EELMA quantifies power through Empowerment [6][12]—a measure of an agent’s ability to control its environment through its actions. Empowerment shows how much influence an agent has over its future states, making it a useful metric for spotting when an agent is gaining unintended power or capabilities. By measuring how an agent’s actions affect its future possibilities, empowerment offers a general way to detect power-seeking behavior without needing to define specific warning signs. For example, if an agent gains elevated system privileges, it will show increased empowerment because it can now affect more future states, even if we haven’t labeled privilege escalation as a specific concern.

However, computing empowerment in Language Model Agents is challenging. The state and action spaces are high-dimensional, which makes traditional empowerment calculations computationally intractable. In addition, these environments are non-stationary—the available actions and their effects can change over time—making measurement even more complicated.

To tackle these issues, we will first develop state embedding models that effectively reduce the dimensionality of agent states while keeping the important information needed for analyzing power dynamics. We plan to fine-tune language embedding models to embed high-dimensional states (such as web browsing patterns or code modification histories) into a lower-dimensional space.

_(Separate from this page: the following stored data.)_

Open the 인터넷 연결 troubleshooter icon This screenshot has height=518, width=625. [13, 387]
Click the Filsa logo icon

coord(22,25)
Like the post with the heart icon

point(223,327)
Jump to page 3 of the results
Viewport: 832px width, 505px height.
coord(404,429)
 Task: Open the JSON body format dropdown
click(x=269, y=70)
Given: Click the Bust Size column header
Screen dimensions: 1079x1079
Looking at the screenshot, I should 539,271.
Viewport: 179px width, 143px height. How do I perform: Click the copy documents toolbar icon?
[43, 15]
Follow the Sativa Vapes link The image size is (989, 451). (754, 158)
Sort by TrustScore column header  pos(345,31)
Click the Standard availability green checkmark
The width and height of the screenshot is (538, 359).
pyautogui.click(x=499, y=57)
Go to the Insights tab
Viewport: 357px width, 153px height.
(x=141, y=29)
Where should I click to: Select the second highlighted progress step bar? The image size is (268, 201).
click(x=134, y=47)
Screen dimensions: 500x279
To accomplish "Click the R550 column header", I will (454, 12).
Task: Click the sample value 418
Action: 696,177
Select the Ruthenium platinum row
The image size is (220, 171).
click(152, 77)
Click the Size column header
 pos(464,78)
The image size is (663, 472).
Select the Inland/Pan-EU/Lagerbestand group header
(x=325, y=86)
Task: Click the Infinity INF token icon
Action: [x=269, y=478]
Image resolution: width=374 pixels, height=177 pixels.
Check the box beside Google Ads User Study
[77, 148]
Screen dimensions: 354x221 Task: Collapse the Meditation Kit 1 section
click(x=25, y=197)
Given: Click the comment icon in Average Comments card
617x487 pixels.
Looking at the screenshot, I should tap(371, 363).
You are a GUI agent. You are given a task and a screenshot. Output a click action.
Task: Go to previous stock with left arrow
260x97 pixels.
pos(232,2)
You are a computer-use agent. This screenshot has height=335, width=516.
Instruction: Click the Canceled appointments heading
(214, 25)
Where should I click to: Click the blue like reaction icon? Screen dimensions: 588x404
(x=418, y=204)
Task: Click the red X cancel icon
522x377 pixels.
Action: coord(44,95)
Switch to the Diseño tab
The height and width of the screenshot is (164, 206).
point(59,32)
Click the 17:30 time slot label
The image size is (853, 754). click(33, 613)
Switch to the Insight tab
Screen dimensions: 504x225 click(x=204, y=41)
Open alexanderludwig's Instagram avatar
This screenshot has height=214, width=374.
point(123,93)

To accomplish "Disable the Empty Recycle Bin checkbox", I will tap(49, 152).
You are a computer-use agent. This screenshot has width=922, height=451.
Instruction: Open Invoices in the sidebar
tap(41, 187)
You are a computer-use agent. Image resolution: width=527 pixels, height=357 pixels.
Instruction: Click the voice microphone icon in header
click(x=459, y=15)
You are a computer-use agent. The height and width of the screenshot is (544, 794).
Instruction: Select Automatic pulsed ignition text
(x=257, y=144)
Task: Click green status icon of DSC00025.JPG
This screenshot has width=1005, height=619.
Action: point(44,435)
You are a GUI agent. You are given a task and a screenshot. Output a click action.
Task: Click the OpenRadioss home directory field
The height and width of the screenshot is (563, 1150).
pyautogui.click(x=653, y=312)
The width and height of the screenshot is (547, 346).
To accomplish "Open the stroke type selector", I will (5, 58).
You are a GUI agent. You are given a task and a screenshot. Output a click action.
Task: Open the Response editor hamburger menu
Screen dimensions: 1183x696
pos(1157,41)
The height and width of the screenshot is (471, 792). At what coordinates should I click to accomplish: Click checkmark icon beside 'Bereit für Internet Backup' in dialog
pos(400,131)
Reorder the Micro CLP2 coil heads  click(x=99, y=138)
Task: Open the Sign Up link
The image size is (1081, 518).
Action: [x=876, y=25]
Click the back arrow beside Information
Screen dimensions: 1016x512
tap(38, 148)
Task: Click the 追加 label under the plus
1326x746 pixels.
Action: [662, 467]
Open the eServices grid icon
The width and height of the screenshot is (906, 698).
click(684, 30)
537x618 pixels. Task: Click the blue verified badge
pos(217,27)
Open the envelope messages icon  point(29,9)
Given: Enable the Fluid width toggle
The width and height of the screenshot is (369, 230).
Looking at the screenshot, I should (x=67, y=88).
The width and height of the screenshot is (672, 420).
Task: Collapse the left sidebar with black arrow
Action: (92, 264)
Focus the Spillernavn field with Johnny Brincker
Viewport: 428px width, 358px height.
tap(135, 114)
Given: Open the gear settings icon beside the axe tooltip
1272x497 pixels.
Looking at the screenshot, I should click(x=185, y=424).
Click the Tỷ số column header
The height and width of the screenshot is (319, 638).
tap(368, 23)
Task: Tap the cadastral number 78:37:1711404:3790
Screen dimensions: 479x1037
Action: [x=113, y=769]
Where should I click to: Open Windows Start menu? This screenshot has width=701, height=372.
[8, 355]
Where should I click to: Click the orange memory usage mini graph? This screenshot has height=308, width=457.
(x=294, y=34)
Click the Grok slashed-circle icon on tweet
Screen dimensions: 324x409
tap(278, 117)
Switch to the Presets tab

Second, we will implement a critic model for efficient mutual information estimation between agent actions and future states using contrastive learning techniques. Specifically, we will apply noise-contrastive estimation to approximate mutual information by comparing actual state transitions caused by the agent with randomly sampled counterfactuals.

Research Plan

Phase 1 (MATS 7.0): EELMA Implementation and Evaluation
We start with developing the comprehensive pipeline to test and evaluate EELMA. Components include:

  • Mutual Information estimation module using contrastive learning.
  • LLM agents.
  • Various agentic task benchmarks.
  • Other non-text-based empowerment estimation methods.

Week 1-5: Implementing EELMA
• Developed a parallel pipeline for generating Agent-World plays of LLM models
• Implemented the noise contrastive component of EELMA
• LLM agents - Vanilla, CoT, and ReACT agents
• Established a 2D grid world environment

Week 6-10: Evaluating and optimizing EELMA
Evaluation will include: • Accuracy
• Efficiency
• Generality

Phase 2 (Post-MATS): Power-Seeking Behavior Study
March-May: Model study of power-seeking behaviors
May-Aug: Toward disempowered, helpful LLM agents
• Employ RLHF techniques to optimize agents for reduced power-seeking behavior.
• Submit findings to NeurIPS 2025 and post to LessWrong.

References

[1] A. M. Turner et al., “Optimal Policies Tend to Seek Power,” 2019.
[2] J. Carlsmith, “Is Power-Seeking AI an Existential Risk?,” 2022.
[3] A. M. Turner, “On Avoiding Power-Seeking by Artificial Intelligence,” 2022.
[4] D. Rothman, RAG-Driven Generative AI, 2024.
[5] A. Vemula, Retrieval-Augmented Generation using LLMs.
[6] C. Qu et al., “Tool Learning with Large Language Models: A Survey,” 2024.
[7] M. I. Belghazi et al., “MINE: Mutual Information Neural Estimation,” 2018.
[8] A. van den Oord et al., “Representation Learning with Contrastive Predictive Coding,” 2018.
[9] R. Zhao et al., “Mutual Information State Intrinsic Control,” 2021.
[10] V. Myers et al., “Learning to Assist Humans without Inferring Rewards,” 2024.
[11] L. Wang et al., “Improving Text Embeddings with Large Language Models,” 2023.
[12] C. Salge et al., “Empowerment – an Introduction,” 2013.
[13] P. Czyż et al., “Beyond Normal: On the Evaluation of Mutual Information Estimators,” 2023.
[14] B. Poole et al., “On Variational Bounds of Mutual Information,” 2019.